Saved entries:
# # # # # # #

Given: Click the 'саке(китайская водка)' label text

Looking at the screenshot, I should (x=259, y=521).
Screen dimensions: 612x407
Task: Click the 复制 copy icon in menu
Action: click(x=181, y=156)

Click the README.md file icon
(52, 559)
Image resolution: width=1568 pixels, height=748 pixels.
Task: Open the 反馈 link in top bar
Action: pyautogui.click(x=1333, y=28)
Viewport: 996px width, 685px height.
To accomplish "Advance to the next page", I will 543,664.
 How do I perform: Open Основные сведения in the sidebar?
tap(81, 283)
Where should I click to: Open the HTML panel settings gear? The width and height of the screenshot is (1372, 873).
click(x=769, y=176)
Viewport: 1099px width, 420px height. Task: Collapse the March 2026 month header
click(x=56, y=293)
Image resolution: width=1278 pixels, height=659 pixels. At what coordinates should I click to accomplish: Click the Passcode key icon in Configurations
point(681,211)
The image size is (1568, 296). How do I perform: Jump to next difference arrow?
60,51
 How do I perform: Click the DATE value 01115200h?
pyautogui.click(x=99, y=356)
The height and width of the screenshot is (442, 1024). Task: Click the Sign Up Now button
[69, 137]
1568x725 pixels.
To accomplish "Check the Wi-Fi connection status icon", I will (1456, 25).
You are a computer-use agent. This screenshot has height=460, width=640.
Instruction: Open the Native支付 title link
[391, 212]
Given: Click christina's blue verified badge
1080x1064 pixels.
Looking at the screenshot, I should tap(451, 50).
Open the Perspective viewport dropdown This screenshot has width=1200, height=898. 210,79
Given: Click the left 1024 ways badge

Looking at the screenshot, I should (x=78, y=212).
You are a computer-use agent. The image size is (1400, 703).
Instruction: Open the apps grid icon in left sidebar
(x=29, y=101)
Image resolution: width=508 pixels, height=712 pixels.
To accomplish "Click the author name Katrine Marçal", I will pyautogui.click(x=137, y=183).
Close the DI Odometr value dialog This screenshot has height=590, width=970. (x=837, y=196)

# # # # # # #

→ **What to produce**
Copy each line in the data that holds the word "This".

→ **Task answer**
You are a computer-use agent. This screenshot has height=460, width=640.
Open the Perspective viewport dropdown This screenshot has width=1200, height=898. 210,79
Close the DI Odometr value dialog This screenshot has height=590, width=970. (x=837, y=196)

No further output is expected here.